- _Written problem_
Format every one of the entries below as a numbered list, leaving out the blank lines.

- _Data section_
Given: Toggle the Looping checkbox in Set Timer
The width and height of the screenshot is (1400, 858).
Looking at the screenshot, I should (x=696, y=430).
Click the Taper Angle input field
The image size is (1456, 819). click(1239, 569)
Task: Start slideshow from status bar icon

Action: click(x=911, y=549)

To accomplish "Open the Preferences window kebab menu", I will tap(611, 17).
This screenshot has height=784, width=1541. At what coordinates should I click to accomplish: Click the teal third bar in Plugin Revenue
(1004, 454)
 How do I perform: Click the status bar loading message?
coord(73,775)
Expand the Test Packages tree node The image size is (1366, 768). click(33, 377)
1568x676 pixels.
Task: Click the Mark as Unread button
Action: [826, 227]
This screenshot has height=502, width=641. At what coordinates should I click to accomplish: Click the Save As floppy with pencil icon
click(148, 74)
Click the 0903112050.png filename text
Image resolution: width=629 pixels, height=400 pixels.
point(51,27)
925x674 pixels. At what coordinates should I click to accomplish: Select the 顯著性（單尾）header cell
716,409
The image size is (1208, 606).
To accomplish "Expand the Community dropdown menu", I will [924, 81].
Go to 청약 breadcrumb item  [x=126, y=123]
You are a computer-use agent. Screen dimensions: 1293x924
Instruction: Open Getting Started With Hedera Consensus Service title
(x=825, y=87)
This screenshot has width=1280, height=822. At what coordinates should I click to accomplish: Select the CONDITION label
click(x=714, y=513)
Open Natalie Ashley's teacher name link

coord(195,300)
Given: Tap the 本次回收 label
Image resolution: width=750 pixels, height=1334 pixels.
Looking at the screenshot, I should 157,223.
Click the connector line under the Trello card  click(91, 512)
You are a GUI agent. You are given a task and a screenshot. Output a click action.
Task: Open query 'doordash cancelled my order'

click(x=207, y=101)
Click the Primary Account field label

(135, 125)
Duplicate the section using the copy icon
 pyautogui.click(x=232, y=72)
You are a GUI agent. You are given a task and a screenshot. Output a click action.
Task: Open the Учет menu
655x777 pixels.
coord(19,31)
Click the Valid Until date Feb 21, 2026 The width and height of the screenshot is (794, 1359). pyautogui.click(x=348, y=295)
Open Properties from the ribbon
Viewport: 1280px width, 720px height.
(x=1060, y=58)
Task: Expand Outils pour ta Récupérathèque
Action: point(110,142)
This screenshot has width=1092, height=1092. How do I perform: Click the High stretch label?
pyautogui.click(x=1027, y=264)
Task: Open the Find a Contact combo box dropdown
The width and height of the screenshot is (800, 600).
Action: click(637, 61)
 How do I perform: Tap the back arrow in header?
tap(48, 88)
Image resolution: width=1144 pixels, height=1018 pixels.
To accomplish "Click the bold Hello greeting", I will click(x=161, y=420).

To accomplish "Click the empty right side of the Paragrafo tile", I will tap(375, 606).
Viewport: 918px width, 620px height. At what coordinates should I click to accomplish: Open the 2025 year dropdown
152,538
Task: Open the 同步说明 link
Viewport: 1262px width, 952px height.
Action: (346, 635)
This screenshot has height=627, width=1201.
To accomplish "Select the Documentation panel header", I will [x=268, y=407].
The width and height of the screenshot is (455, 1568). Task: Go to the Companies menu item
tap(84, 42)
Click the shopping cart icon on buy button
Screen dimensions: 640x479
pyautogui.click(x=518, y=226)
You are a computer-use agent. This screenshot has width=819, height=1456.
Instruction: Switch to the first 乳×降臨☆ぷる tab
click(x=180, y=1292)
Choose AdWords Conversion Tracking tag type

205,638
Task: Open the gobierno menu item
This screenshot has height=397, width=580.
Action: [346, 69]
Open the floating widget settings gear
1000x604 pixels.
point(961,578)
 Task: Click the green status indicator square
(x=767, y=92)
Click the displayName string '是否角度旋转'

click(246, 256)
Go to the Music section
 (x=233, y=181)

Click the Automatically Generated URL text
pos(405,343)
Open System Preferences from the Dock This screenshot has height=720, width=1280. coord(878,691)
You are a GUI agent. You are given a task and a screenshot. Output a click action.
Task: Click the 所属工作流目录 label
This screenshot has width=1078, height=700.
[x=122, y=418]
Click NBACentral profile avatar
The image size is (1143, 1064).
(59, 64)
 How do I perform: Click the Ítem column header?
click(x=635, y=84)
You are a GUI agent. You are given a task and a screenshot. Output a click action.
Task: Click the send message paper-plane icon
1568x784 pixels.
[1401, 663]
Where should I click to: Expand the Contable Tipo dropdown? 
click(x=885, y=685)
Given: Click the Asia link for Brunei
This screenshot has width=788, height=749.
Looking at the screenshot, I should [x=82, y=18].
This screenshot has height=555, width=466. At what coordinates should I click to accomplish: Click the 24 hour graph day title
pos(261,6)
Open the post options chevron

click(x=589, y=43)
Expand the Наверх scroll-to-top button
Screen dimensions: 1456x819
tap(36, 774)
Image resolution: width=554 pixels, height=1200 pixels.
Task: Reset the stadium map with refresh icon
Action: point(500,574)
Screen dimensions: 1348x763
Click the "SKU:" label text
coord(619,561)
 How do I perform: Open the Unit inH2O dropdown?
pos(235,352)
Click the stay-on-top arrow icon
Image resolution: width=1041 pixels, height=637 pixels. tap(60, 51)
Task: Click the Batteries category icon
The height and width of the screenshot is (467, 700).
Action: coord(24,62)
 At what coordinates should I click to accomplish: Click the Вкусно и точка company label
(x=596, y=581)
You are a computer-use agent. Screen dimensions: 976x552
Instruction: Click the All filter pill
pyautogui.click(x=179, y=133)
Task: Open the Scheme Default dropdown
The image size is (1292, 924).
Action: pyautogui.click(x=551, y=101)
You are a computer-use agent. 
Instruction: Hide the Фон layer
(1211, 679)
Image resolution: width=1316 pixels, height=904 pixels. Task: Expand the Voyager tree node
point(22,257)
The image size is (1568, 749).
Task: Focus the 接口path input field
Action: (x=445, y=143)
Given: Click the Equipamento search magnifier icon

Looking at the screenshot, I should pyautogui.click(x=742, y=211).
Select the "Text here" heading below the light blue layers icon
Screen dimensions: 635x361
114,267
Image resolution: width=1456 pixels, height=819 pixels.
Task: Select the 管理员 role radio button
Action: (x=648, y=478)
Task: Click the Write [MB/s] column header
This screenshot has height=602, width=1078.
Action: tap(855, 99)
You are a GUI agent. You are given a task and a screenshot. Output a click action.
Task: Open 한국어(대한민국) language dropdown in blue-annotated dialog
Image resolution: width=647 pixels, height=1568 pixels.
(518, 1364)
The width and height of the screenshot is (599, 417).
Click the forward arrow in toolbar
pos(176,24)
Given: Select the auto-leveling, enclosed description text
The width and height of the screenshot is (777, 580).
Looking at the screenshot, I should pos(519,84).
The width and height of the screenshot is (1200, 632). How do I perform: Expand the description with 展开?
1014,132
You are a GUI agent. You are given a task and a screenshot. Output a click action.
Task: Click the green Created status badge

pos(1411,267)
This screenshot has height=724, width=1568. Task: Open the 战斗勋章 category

- _Exercise solution_
1. Given: Toggle the Looping checkbox in Set Timer
2. The width and height of the screenshot is (1400, 858).
3. Looking at the screenshot, I should (x=696, y=430).
4. Click the Taper Angle input field
5. The image size is (1456, 819). click(1239, 569)
6. Task: Start slideshow from status bar icon
7. Action: click(x=911, y=549)
8. To accomplish "Open the Preferences window kebab menu", I will tap(611, 17).
9. This screenshot has height=784, width=1541. At what coordinates should I click to accomplish: Click the teal third bar in Plugin Revenue
10. (1004, 454)
11.  How do I perform: Click the status bar loading message?
12. coord(73,775)
13. Expand the Test Packages tree node The image size is (1366, 768). click(33, 377)
14. 1568x676 pixels.
15. Task: Click the Mark as Unread button
16. Action: [826, 227]
17. This screenshot has height=502, width=641. At what coordinates should I click to accomplish: Click the Save As floppy with pencil icon
18. click(148, 74)
19. Click the 0903112050.png filename text
20. Image resolution: width=629 pixels, height=400 pixels.
21. point(51,27)
22. 925x674 pixels. At what coordinates should I click to accomplish: Select the 顯著性（單尾）header cell
23. 716,409
24. The image size is (1208, 606).
25. To accomplish "Expand the Community dropdown menu", I will [924, 81].
26. Go to 청약 breadcrumb item  [x=126, y=123]
27. You are a computer-use agent. Screen dimensions: 1293x924
28. Instruction: Open Getting Started With Hedera Consensus Service title
29. (x=825, y=87)
30. This screenshot has width=1280, height=822. At what coordinates should I click to accomplish: Select the CONDITION label
31. click(x=714, y=513)
32. Open Natalie Ashley's teacher name link
33. coord(195,300)
34. Given: Tap the 本次回收 label
35. Image resolution: width=750 pixels, height=1334 pixels.
36. Looking at the screenshot, I should 157,223.
37. Click the connector line under the Trello card  click(91, 512)
38. You are a GUI agent. You are given a task and a screenshot. Output a click action.
39. Task: Open query 'doordash cancelled my order'
40. click(x=207, y=101)
41. Click the Primary Account field label
42. (135, 125)
43. Duplicate the section using the copy icon
44.  pyautogui.click(x=232, y=72)
45. You are a GUI agent. You are given a task and a screenshot. Output a click action.
46. Task: Open the Учет menu
47. 655x777 pixels.
48. coord(19,31)
49. Click the Valid Until date Feb 21, 2026 The width and height of the screenshot is (794, 1359). pyautogui.click(x=348, y=295)
50. Open Properties from the ribbon
51. Viewport: 1280px width, 720px height.
52. (x=1060, y=58)
53. Task: Expand Outils pour ta Récupérathèque
54. Action: point(110,142)
55. This screenshot has width=1092, height=1092. How do I perform: Click the High stretch label?
56. pyautogui.click(x=1027, y=264)
57. Task: Open the Find a Contact combo box dropdown
58. The width and height of the screenshot is (800, 600).
59. Action: click(637, 61)
60.  How do I perform: Tap the back arrow in header?
61. tap(48, 88)
62. Image resolution: width=1144 pixels, height=1018 pixels.
63. To accomplish "Click the bold Hello greeting", I will click(x=161, y=420).
64. To accomplish "Click the empty right side of the Paragrafo tile", I will tap(375, 606).
65. Viewport: 918px width, 620px height. At what coordinates should I click to accomplish: Open the 2025 year dropdown
66. 152,538
67. Task: Open the 同步说明 link
68. Viewport: 1262px width, 952px height.
69. Action: (346, 635)
70. This screenshot has height=627, width=1201.
71. To accomplish "Select the Documentation panel header", I will [x=268, y=407].
72. The width and height of the screenshot is (455, 1568). Task: Go to the Companies menu item
73. tap(84, 42)
74. Click the shopping cart icon on buy button
75. Screen dimensions: 640x479
76. pyautogui.click(x=518, y=226)
77. You are a computer-use agent. This screenshot has width=819, height=1456.
78. Instruction: Switch to the first 乳×降臨☆ぷる tab
79. click(x=180, y=1292)
80. Choose AdWords Conversion Tracking tag type
81. 205,638
82. Task: Open the gobierno menu item
83. This screenshot has height=397, width=580.
84. Action: [346, 69]
85. Open the floating widget settings gear
86. 1000x604 pixels.
87. point(961,578)
88.  Task: Click the green status indicator square
89. (x=767, y=92)
90. Click the displayName string '是否角度旋转'
91. click(246, 256)
92. Go to the Music section
93.  (x=233, y=181)
94. Click the Automatically Generated URL text
95. pos(405,343)
96. Open System Preferences from the Dock This screenshot has height=720, width=1280. coord(878,691)
97. You are a GUI agent. You are given a task and a screenshot. Output a click action.
98. Task: Click the 所属工作流目录 label
99. This screenshot has width=1078, height=700.
100. [x=122, y=418]
101. Click NBACentral profile avatar
102. The image size is (1143, 1064).
103. (59, 64)
104.  How do I perform: Click the Ítem column header?
105. click(x=635, y=84)
106. You are a GUI agent. You are given a task and a screenshot. Output a click action.
107. Task: Click the send message paper-plane icon
108. 1568x784 pixels.
109. [1401, 663]
110. Where should I click to: Expand the Contable Tipo dropdown? 
111. click(x=885, y=685)
112. Given: Click the Asia link for Brunei
113. This screenshot has width=788, height=749.
114. Looking at the screenshot, I should [x=82, y=18].
115. This screenshot has height=555, width=466. At what coordinates should I click to accomplish: Click the 24 hour graph day title
116. pos(261,6)
117. Open the post options chevron
118. click(x=589, y=43)
119. Expand the Наверх scroll-to-top button
120. Screen dimensions: 1456x819
121. tap(36, 774)
122. Image resolution: width=554 pixels, height=1200 pixels.
123. Task: Reset the stadium map with refresh icon
124. Action: point(500,574)
125. Screen dimensions: 1348x763
126. Click the "SKU:" label text
127. coord(619,561)
128.  How do I perform: Open the Unit inH2O dropdown?
129. pos(235,352)
130. Click the stay-on-top arrow icon
131. Image resolution: width=1041 pixels, height=637 pixels. tap(60, 51)
132. Task: Click the Batteries category icon
133. The height and width of the screenshot is (467, 700).
134. Action: coord(24,62)
135.  At what coordinates should I click to accomplish: Click the Вкусно и точка company label
136. (x=596, y=581)
137. You are a computer-use agent. Screen dimensions: 976x552
138. Instruction: Click the All filter pill
139. pyautogui.click(x=179, y=133)
140. Task: Open the Scheme Default dropdown
141. The image size is (1292, 924).
142. Action: pyautogui.click(x=551, y=101)
143. You are a computer-use agent. 
144. Instruction: Hide the Фон layer
145. (1211, 679)
146. Image resolution: width=1316 pixels, height=904 pixels. Task: Expand the Voyager tree node
147. point(22,257)
148. The image size is (1568, 749).
149. Task: Focus the 接口path input field
150. Action: (x=445, y=143)
151. Given: Click the Equipamento search magnifier icon
152. Looking at the screenshot, I should pyautogui.click(x=742, y=211).
153. Select the "Text here" heading below the light blue layers icon
154. Screen dimensions: 635x361
155. 114,267
156. Image resolution: width=1456 pixels, height=819 pixels.
157. Task: Select the 管理员 role radio button
158. Action: (x=648, y=478)
159. Task: Click the Write [MB/s] column header
160. This screenshot has height=602, width=1078.
161. Action: tap(855, 99)
162. You are a GUI agent. You are given a task and a screenshot. Output a click action.
163. Task: Open 한국어(대한민국) language dropdown in blue-annotated dialog
164. Image resolution: width=647 pixels, height=1568 pixels.
165. (518, 1364)
166. The width and height of the screenshot is (599, 417).
167. Click the forward arrow in toolbar
168. pos(176,24)
169. Given: Select the auto-leveling, enclosed description text
170. The width and height of the screenshot is (777, 580).
171. Looking at the screenshot, I should pos(519,84).
172. The width and height of the screenshot is (1200, 632). How do I perform: Expand the description with 展开?
173. 1014,132
174. You are a GUI agent. You are given a task and a screenshot. Output a click action.
175. Task: Click the green Created status badge
176. pos(1411,267)
177. This screenshot has height=724, width=1568. Task: Open the 战斗勋章 category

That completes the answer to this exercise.